After years of disillusionment, human rights are once again the means and vocabulary of economic, social and environmental justice efforts by international lawyers. They form the basis for strategic climate litigation across the world, and the judicial efforts to achieve peace and justice in Palestine.
While critics have rightly pointed to the many shortcomings of Western human rights paradigms, the current age of catastrophe has come with an urgency to re-investigate the possibilities of human rights. In this context, human rights epistemologies beyond the liberal paradigm have been recovered and offer a promising basis for a renewed effort to achieve structural change. Similarly, international lawyers associated with critical, or third world traditions increasingly turn towards traditional legal practise to pursue change.
This panel will present African epistemologies of human rights, and the critical turn towards legal institutions and reflect on the possibilities of both to achieve structural change.
Speakers
Siba N’Zatioula Grovogui is a professor of international relations and law at Cornell University. He is the author of ‘Sovereigns Quasi-Sovereigns and Africans: Race and Self-Determination in International Law’, which is one of the foundational works of the Third World Tradition of International Law (TWAIL). In his forthcoming monograph ‘Otherwise Human: Human and Humanitarian Rights Traditions’ he explores modern idioms and languages that give expression to the ‘human’ as an actualization of moral choices and ethical commitments to others.
Godwin Dzah is an assistant professor at the Faculty of Law, University of Alberta.

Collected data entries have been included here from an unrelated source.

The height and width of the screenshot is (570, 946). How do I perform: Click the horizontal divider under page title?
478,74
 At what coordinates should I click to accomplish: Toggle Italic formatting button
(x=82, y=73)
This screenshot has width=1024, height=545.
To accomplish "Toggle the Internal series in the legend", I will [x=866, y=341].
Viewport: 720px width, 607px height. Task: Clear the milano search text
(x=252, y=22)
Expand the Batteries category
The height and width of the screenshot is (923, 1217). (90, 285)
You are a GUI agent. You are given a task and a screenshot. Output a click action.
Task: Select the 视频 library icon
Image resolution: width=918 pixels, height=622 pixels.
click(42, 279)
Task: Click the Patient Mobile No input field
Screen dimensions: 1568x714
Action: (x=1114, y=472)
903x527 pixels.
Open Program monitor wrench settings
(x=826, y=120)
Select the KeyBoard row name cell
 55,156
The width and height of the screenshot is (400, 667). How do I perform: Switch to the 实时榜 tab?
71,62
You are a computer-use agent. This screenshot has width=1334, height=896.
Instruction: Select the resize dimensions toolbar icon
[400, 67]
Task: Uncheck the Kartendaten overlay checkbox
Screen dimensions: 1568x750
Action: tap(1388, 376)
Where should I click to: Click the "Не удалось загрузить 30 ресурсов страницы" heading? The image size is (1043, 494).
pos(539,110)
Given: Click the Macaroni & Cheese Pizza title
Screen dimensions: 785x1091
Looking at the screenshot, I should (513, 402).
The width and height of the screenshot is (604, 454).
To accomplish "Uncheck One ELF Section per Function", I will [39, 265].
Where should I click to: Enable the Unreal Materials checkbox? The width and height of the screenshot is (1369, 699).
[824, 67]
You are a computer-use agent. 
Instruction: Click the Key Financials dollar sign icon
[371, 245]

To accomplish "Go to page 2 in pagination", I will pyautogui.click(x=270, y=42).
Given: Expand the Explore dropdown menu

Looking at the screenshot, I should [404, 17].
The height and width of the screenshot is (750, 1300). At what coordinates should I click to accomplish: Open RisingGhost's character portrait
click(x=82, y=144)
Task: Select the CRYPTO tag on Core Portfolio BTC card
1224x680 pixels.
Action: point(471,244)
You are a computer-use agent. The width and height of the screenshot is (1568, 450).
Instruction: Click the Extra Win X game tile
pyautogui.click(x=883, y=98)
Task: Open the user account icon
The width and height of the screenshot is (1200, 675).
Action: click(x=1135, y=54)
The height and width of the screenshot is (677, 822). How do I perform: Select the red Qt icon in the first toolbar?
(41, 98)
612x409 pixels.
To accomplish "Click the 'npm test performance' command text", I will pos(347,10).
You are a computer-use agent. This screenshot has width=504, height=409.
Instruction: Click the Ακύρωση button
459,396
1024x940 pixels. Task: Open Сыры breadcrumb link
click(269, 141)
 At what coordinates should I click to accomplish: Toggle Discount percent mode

His book ‘Sustainable Development, International Law, and a Turn to African Legal Cosmologies’ was just published with Cambridge University Press. He has published widely including in the African Journal of International and Comparative Law, TWAIL Review, and the African Human Rights Law Journal.
Lys Kulamadayil is a Swiss National Science Foundation Ambizione Fellow at the Graduate Institute of International and Development Studies, where she leads the project Law by Colour Code: Locating Race and Racism in International Law. She is also the author of ‘The Pathology of Plenty: Natural Resources in International Law’ and has published widely including in the London Review of International Law, Transnational Legal Theory, and the Leiden Journal of International Law. She also consults the United Nations mandate on the right to food.
This public panel is organised in collaboration with the National University for Advanced Legal Studies in Kochi where it also takes place. It is part of the conference ‘Social Hierarchies in Catastrophic Times’.